La fleur d’un nénuphar s’éveille. Il est matin, le soleil répand ses premiers rayons avec délicatesse. Les gouttes de rosée, délicatement posées, délicatement perchées, scintillent les premières couleurs du jour. Un microcosme prend vie. Les libellules frappent leurs ailes d’un ton feutré. Du haut de leurs pattes, des araignées d’eau se mettent à la danse. L’étang devient une scène. Plantes, insectes et animaux jouent la partition de leur vie.

Une petite Coccinelle noire tachetée de rouge se fait entendre. Son vol est léger, le battement de ses ailes est mélodique. Son attraction est presque irrésistible. Autour du point d’eau, des yeux de toutes les formes et de toutes les couleurs la regardent atterrir sur le pistil floral du nénuphar. Lovée dans le creux des pétales, elle s’abreuve d’une goute de rosée et la voilà qui se met à chanter. Le jazz effleure l’étendue stagnante.

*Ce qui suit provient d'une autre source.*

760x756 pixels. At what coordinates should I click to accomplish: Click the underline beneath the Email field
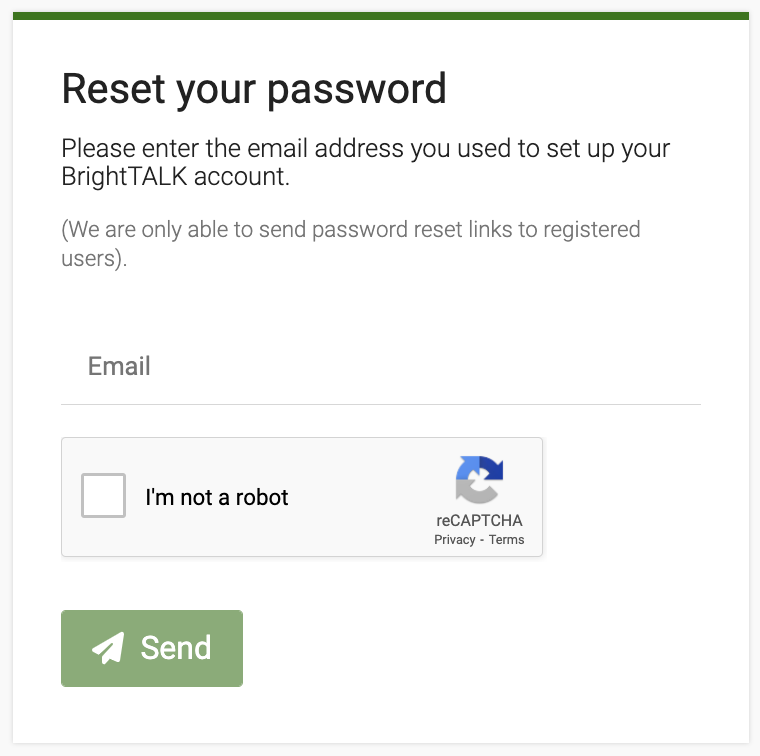click(380, 404)
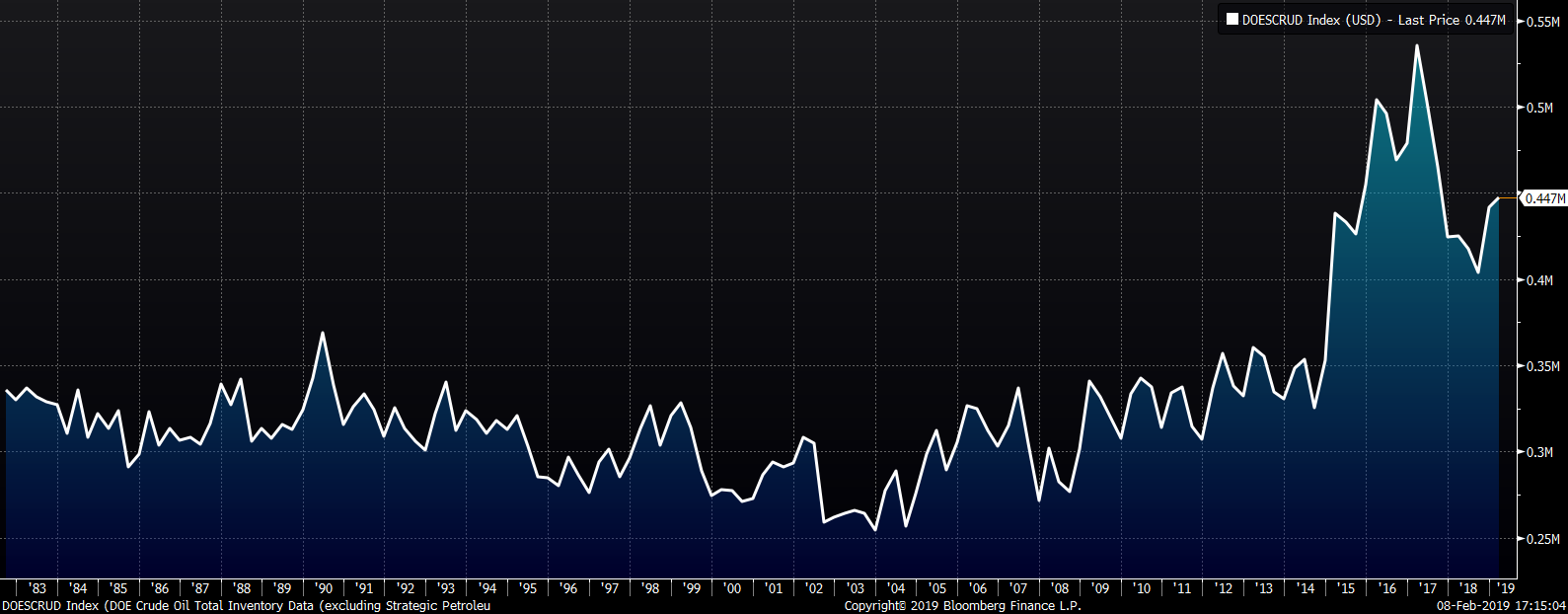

Des êtres de tous genres s’animent en musique, seulement guidés par la suave voix. Son chant déploie un grain à la fois doux, sucré et parfumé ; saveur de miel de lavande. Les percussions sont vives, parfois nombreuses, souvent effleurées. Leur légèreté rappelle la fluidité d’une vague de sauterelles sautant  d’un commun élan lorsqu’un oiseau les survole d’un peu trop près. Attiré par la fleur flottante, Léon le bourdon fait jouer ses basses. Baryton de ses ailes, son vol est suspendu aux mélodies de la belle coccinelle. Un peu plus loin, assis sur les graviers, des scarabées dorés par le soleil venus lécher la berge se font un plaisir de nous faire partager leurs reflets chaleureusement cuivrés. Quelques araignées nichées dans leur toile se suspendent çà et là. Prenant leurs pattes pour un clavier elles rodent en agile pianiste, frappant élégamment leurs cordes tendues en suspension.

Yazmin Lacey livre un tout premier ep fin, gracieux et délicat. Une légèreté à savourer.

« Nnamdi Ogbonnaya », Pour goûter une glace aux parfums atypiques.

Drool, tel est le mot que j’ai découvert grâce à cet album. Répété comme un leitmotiv, je ne sais pas s’il faut chercher son interprétation. Je crois avoir peur de briser le mystère qui fait naître la magie, de nuire à l’attrait de l’ésotérisme.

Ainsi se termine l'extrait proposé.